## ASSIGNED TASK 1:
In the article on imaging liquid solvation layers, what is another name for liquid solvation layers?
## ASSIGNED TASK 2:
List every process that the article on imaging liquid solvation layers names as an example of processes for which these layers are crucial.
## ASSIGNED TASK 3:
Continue the article on imaging liquid solvation layers from its last sentence.

## TEXT SEGMENT:

Yingjie Zhang group: Imaging liquid solvation layers at the atomic scale
New research, led by Yingjie Zhang, assistant professor of Materials Science and Engineering at the University of Illinois at Urbana-Champaign, reports on direct imaging of the liquid solvation layers in an electrochemical supercapacitor device. The researchers identified key molecular reconfiguration effects during the capacitive charge/discharge processes. These findings are published in ACS Nano.
Liquid solvation layers, also called electric double layers (EDLs), occur ubiquitously at all types of solid-liquid interfaces and are crucial for a large range of natural and engineered processes, such as biomolecular signal transduction, corrosion control, and electrochemical energy conversion and storage. “In this study we were aiming to obtain structural information of these EDLs in order to understand the structure-property relationship for energy storage processes; but to date, it has been challenging to resolve the molecular structures of EDLs using other types of techniques such as X-ray spectroscopy and electron microscopy,” said Shan Zhou, a postdoctoral research associate and lead author on the paper.

## GIVEN DATA:
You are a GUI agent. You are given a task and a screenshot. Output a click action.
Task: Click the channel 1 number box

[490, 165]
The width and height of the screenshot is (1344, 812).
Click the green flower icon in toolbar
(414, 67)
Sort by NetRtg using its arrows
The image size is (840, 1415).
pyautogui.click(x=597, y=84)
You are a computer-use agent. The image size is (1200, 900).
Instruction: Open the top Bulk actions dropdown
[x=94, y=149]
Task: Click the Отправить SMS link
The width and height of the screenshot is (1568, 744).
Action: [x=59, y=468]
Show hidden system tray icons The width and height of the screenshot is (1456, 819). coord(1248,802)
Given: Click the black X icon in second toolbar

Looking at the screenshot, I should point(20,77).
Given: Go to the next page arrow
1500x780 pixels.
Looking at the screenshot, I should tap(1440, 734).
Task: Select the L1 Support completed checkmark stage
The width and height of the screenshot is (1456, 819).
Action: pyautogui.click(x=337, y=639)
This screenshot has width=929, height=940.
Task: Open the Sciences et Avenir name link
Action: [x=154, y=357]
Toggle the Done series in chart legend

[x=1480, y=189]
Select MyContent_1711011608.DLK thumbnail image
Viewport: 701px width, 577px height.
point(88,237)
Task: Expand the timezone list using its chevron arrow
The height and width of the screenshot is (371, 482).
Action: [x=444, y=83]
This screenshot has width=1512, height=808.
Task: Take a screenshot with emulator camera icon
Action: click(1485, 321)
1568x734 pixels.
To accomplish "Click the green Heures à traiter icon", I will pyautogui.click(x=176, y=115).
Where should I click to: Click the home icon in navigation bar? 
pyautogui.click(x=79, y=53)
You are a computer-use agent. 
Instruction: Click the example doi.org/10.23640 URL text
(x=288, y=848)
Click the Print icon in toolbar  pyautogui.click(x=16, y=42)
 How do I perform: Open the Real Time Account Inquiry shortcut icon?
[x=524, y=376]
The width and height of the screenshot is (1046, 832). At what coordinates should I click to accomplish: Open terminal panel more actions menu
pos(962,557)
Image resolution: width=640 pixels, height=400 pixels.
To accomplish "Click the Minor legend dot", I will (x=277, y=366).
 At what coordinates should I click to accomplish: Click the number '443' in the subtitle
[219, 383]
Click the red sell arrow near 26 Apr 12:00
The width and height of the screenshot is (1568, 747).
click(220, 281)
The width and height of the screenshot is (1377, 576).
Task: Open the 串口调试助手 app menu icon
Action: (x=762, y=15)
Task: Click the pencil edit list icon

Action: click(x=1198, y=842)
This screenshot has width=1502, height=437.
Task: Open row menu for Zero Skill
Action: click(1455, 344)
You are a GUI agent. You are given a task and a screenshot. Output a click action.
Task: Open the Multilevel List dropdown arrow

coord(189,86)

## WRITTEN ANSWER 1:
Electric double layers (EDLs).

## WRITTEN ANSWER 2:
Biomolecular signal transduction, corrosion control, and electrochemical energy conversion and storage.

## WRITTEN ANSWER 3:
To address this problem, the Zhang lab recently developed a new technique to image solid-liquid interfaces. Their invention, called "electrochemical three-dimensional atomic force microscopy (EC-3D-AFM)," enables atomic-scale 3D imaging of both the electrode surface and electric double layers within conditions in an electrochemical cell. “EDL structures are critical for batteries and supercapacitors," said Kaustubh Panse, a graduate student and co-lead author on the work. "Our EC-3D-AFM technique allows us to directly see the EDLs and understand how these energy storage systems work.”
Schematic showing the EC-3D-AFM setup and a 3D image of EDLs on a graphite surface.
Detailed features of the EDLs have been identified from the 3D molecular density maps using this technique. For example, the multilayer nature of the EDLs and zigzag-like patterns within each layer can be clearly resolved. The observed quasi-periodic zigzag features of EDLs are due to both the molecular tilt and the coexistence of cations and anions, which were proved by molecular dynamics (MD) simulations from the Narayana Aluru group here at the University of Illinois at Urbana-Champaign.
More interestingly, when applying different voltages to the graphite surface, pronounced structural reconfigurations were observed, especially at the first ionic layer. Combining experimental results with MD simulations, the authors identified that the molecular arrangement and orientation in the first EDL layer play a dominant role in capacitive charge storage. “We are excited about these results and are looking forward to see how this powerful imaging technique and these mechanistic understandings will benefit other researchers in areas of not only energy storage, but also molecular biology and others,” said Zhang.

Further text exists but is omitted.